GOAL OF THE EXERCISE ▸
Starting with the line where "Viewport: 1240px width, 803px" appears, print every line through the end of the entries below exactly as it stands, and leave out the pictures.

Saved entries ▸
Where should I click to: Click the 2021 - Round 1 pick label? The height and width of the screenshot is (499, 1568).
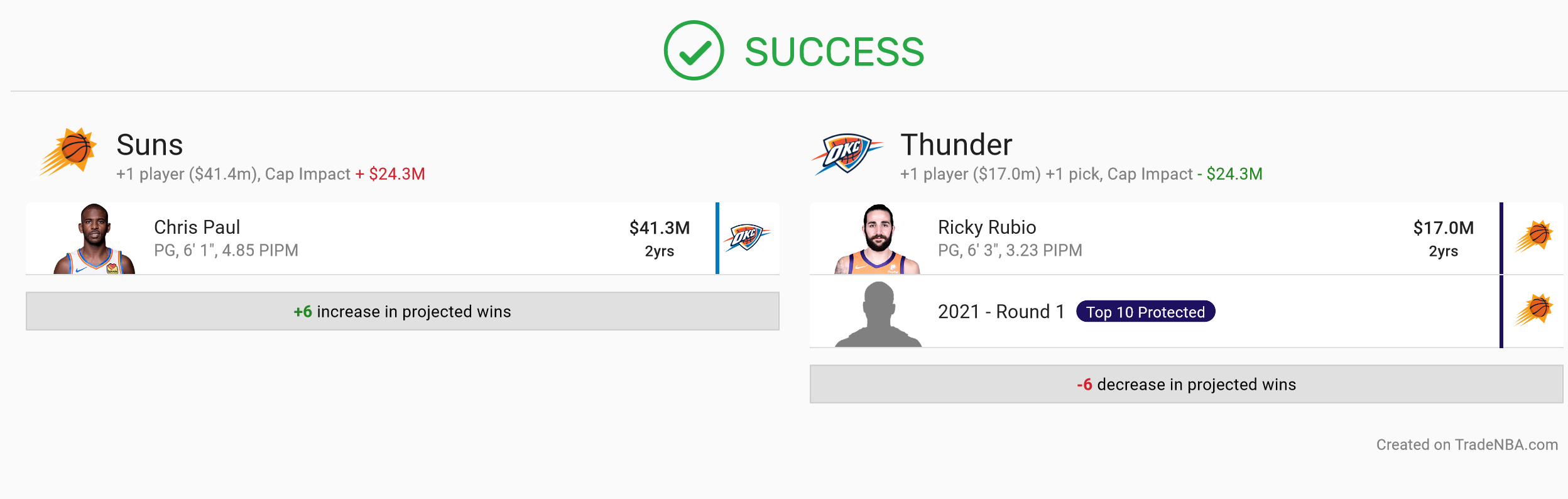1001,312
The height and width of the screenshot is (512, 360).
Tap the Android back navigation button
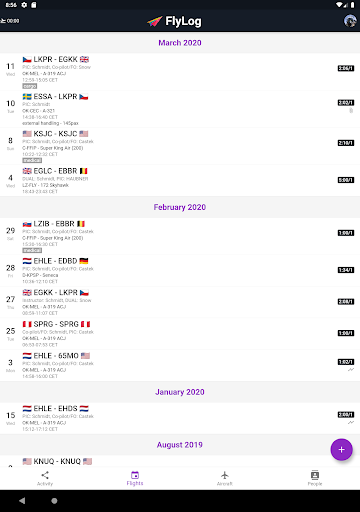[x=22, y=501]
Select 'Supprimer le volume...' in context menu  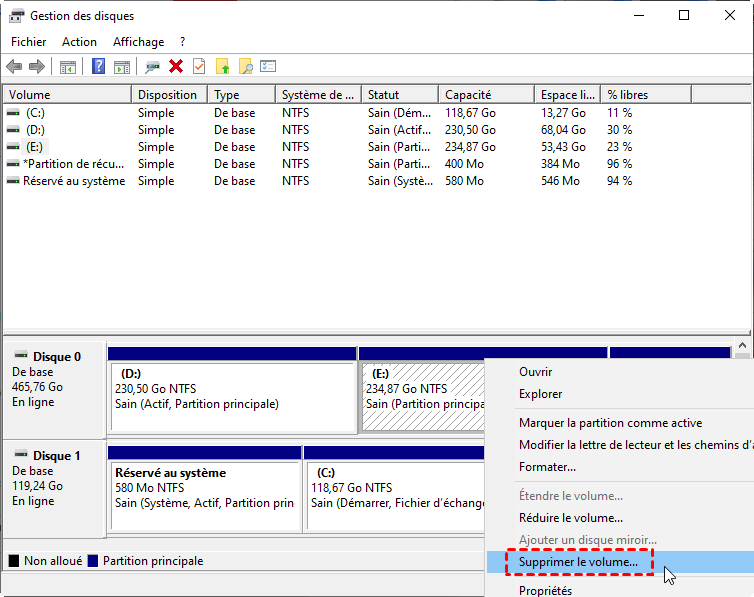tap(578, 563)
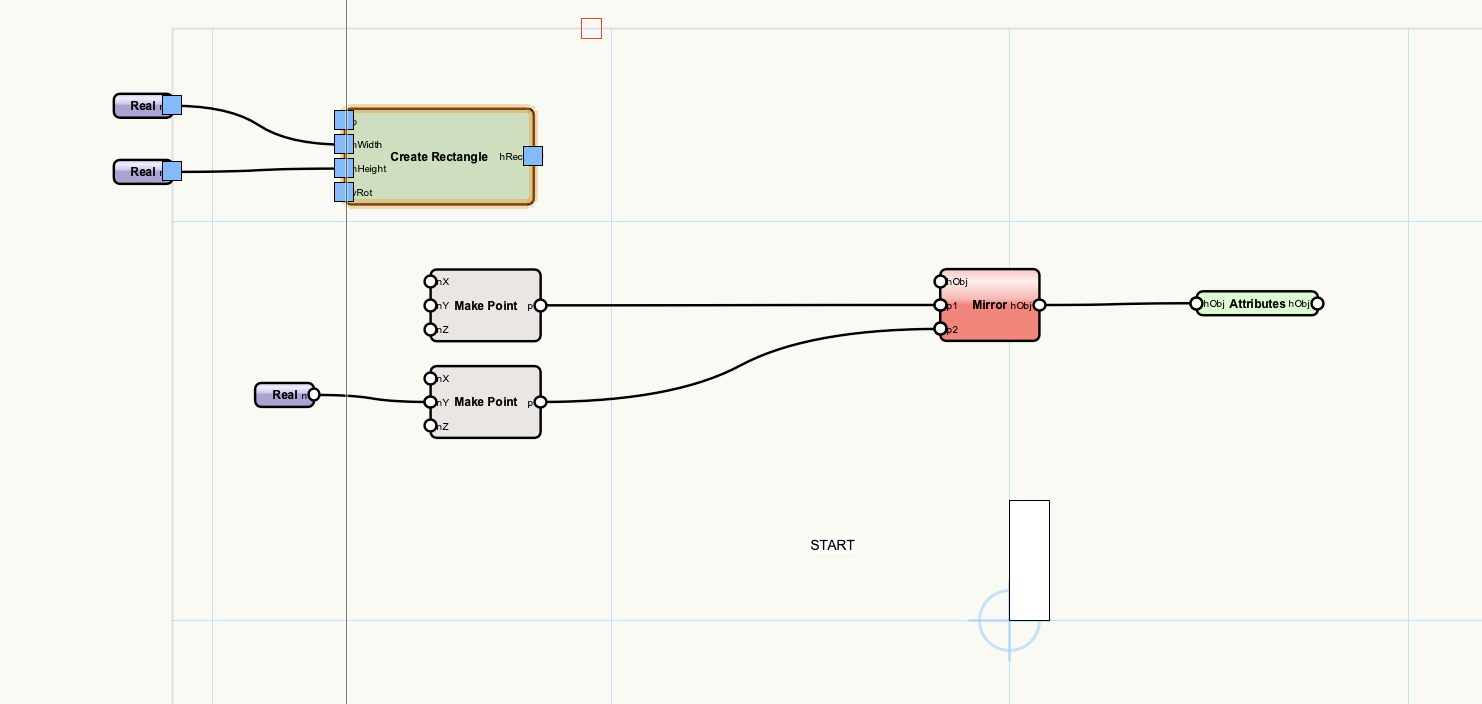Select the Attributes node
Viewport: 1482px width, 704px height.
[1256, 304]
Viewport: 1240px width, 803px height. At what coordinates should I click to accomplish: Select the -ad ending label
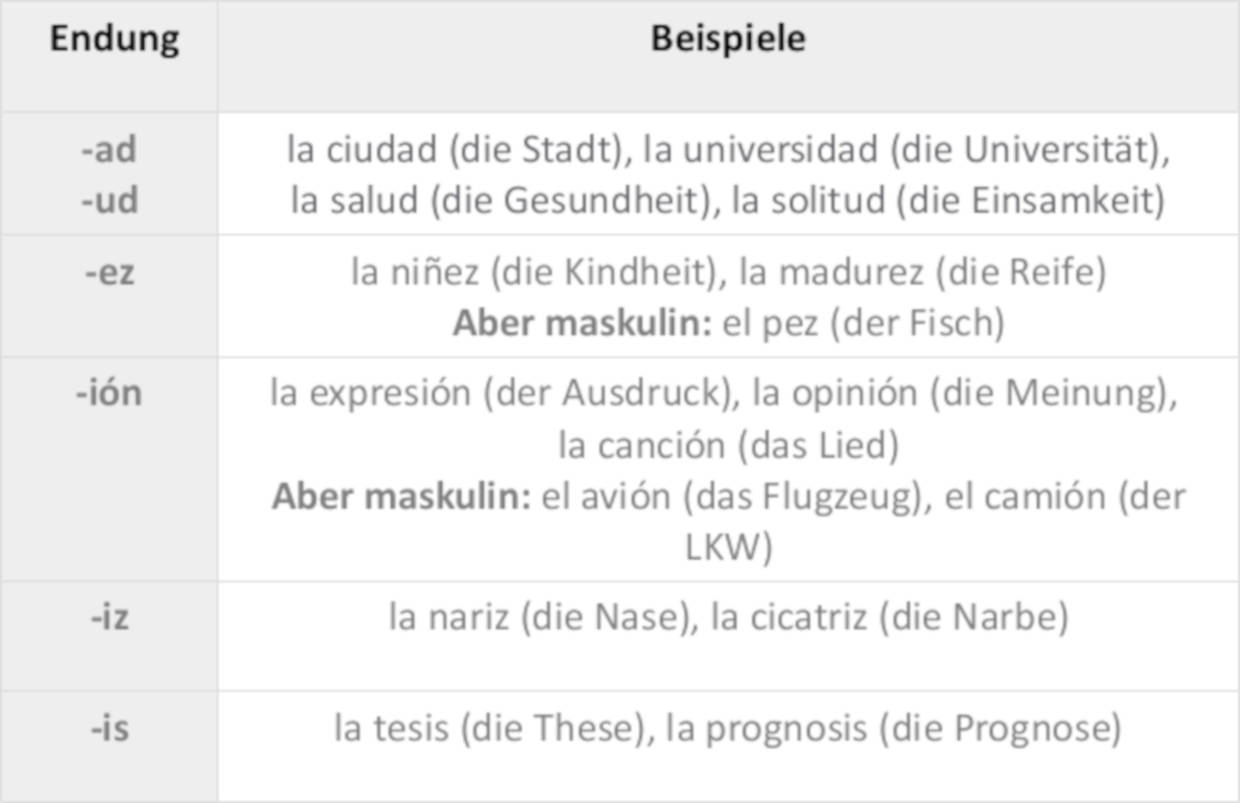coord(109,150)
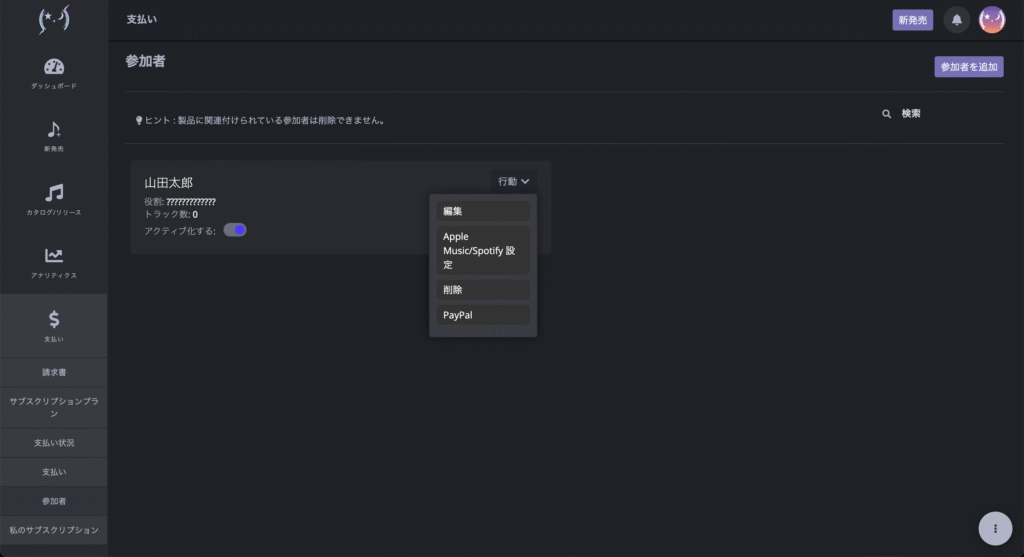Image resolution: width=1024 pixels, height=557 pixels.
Task: Open the Catalog/Releases music icon
Action: (x=54, y=192)
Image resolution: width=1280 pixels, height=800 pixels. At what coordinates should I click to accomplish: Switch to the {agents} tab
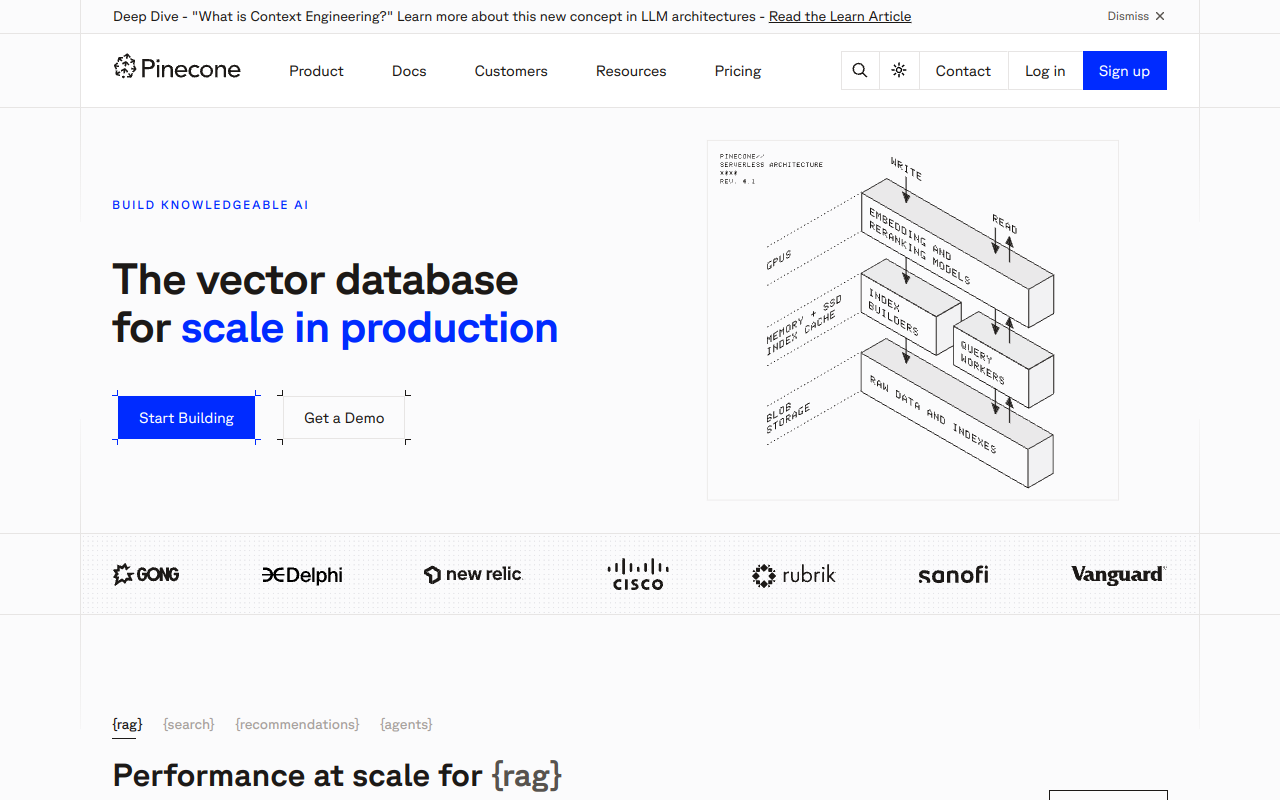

ANSWER FOR THE TASK ▸
Viewport: 1240px width, 803px height. At what coordinates should I click to accomplish: Select the -ad ending label
coord(109,150)
Image resolution: width=1024 pixels, height=557 pixels.
Task: Open the Catalog/Releases music icon
Action: (x=54, y=192)
Image resolution: width=1280 pixels, height=800 pixels. At what coordinates should I click to accomplish: Switch to the {agents} tab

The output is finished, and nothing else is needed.